Tuning: Perform several checks at once

Conceptually, Ansible is not the fastest tool. For each task, it will usually login with ssh to the remote server. If you have to run several checks in the shell, then, instead of running each in a separate task, you can run all these check-commands in one shell-task, and evaluate the result afterwards.

    - name: run many check commands
      ansible.builtin.shell: |
        mount | grep ' on /u00 '  #check if /u00 is mounted
        rpm -q ksh 2>&1  #check if ksh is installed
        exit 0 # do not fail if rpm exit != 0; we will do our own errorhandling
      register: checks

    - name: fail if no /u00 is mounted
      fail:
        msg: "/u00 is not mounted"
      when: "' on /u00 ' not in checks.stdout"

    - name: No ksh found, try to install it
      yum:
        name: ksh
        state: present
      when: "'package ksh is not installed' in checks.stdout"

If you only want to throw an error, then you can do it directly in the shell-task:

when: "' on /u00 ' not in checks.stdout" or 'package ksh is not installed' in checks.stdout

But if you parse the output afterwards, you can run tasks to fix the error.

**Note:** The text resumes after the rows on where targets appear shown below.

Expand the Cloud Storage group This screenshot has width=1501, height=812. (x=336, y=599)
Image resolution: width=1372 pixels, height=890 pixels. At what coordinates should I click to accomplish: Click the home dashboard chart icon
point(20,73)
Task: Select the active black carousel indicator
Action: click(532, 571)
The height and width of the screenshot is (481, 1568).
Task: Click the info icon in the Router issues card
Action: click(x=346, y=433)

Sometimes it is difficult to parse the output if some commands return the same output, e.g. “OK”.
If your check-commands always return exactly 1 line, then you can directly parse the output of the command. The output of the 3rd command is in checks.stdout_lines[2].
In the above example that will not work because grep will return the exit-code 0 (not found) or 1 (found) plus the found line. So, expand it as: mount | grep ' on /u00 ' || echo error

Print errormessages more readable

Do not fail the task itself, it is very usually unreadable because all information is printed on one line.

Instead, use ignore_errors: true and failed_when: false in the task. Do the errorhandling in a separate task with a customized errormessage. To print the multiline list of stdout_lines, use debug: otherwise you can directy use ansible.builtin.fail: with a customized message:

    - name: force sqlplus to throw error because of missing environment
      ansible.builtin.shell: |
        /u00/app/oracle/product/19.7.0/bin/sqlplus -L / as sysdba @myscript.sql 2>&1
      register: checks
      ignore_errors: true
      failed_when: false

    - name: Check for errors of task before
      debug: var=checks.stdout_lines
      failed_when: checks.rc != 0 or 'ORA-' in checks.stdout
      when: checks.rc != 0 or 'ORA-' in checks.stdout

Re-run failed hosts

As an example for this scenario: A customer of mine will do an offline backup of the development databases. And I have to run an Ansible playbook against all databases. If the playbook for this host is run at the backup time, it will fail because the database is down. But after some minutes the database will be restarted.

What we can do now?

Wait until the database is up again. That is possible, see the example of ansible.builtin.wait_for in my blog post Parallel execution of Ansible roles. But for this scenario it is a waste of time. The database can be stopped (not for backup) and will not be restarted within the next few minutes.

Try later after a while. My playbook for all hosts (parallel forks=5) takes about 1 hour. The idea now is to remember the host with the stopped database and to continue with the next host. After the play finished for all hosts, restart the play for the remembered hosts.

  • The 1st play running against all database hosts:
  • gets the status of the databases on the host
  • assigns the database instances to a is_running and a not_open list
  • Include the role to run against the running databases
  • Dynamically add the host to the group re_run_if_not_open if there are not_open databases
  • The next play only runs for the re_run_if_not_open group
  • Include the role to run against the (hopefully now running) databases
  • If the database then is still down, we assume it is stopped permanently.